[Collected data entries]
★ ★ ★ ★ ★
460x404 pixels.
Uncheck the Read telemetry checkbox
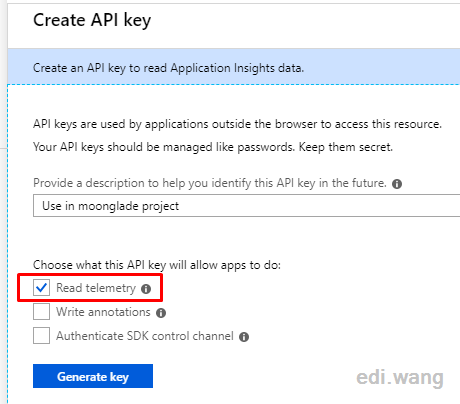tap(41, 288)
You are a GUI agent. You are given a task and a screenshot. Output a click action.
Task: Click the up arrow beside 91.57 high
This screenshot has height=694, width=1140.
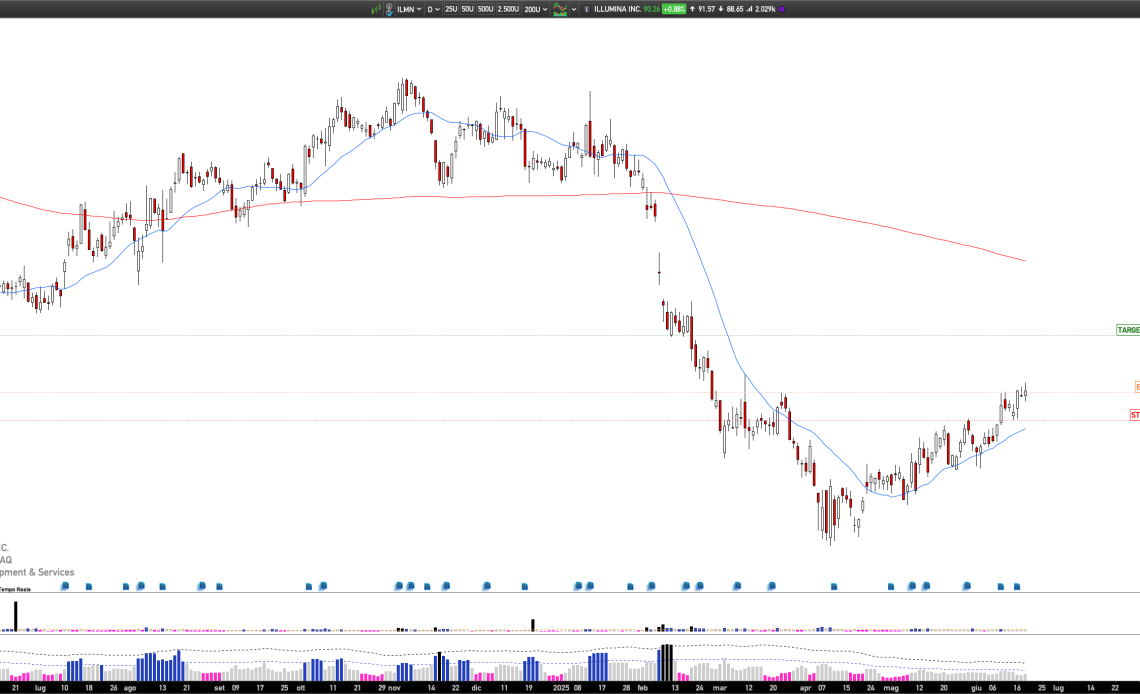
★ ★ ★ ★ ★
### Exercise details
Leave out all pictures and retype precisely the lines that run from the line containing "Task: Click the up arrow beside 91.57 high" to the last line of the records.

### Task solution
Task: Click the up arrow beside 91.57 high
This screenshot has height=694, width=1140.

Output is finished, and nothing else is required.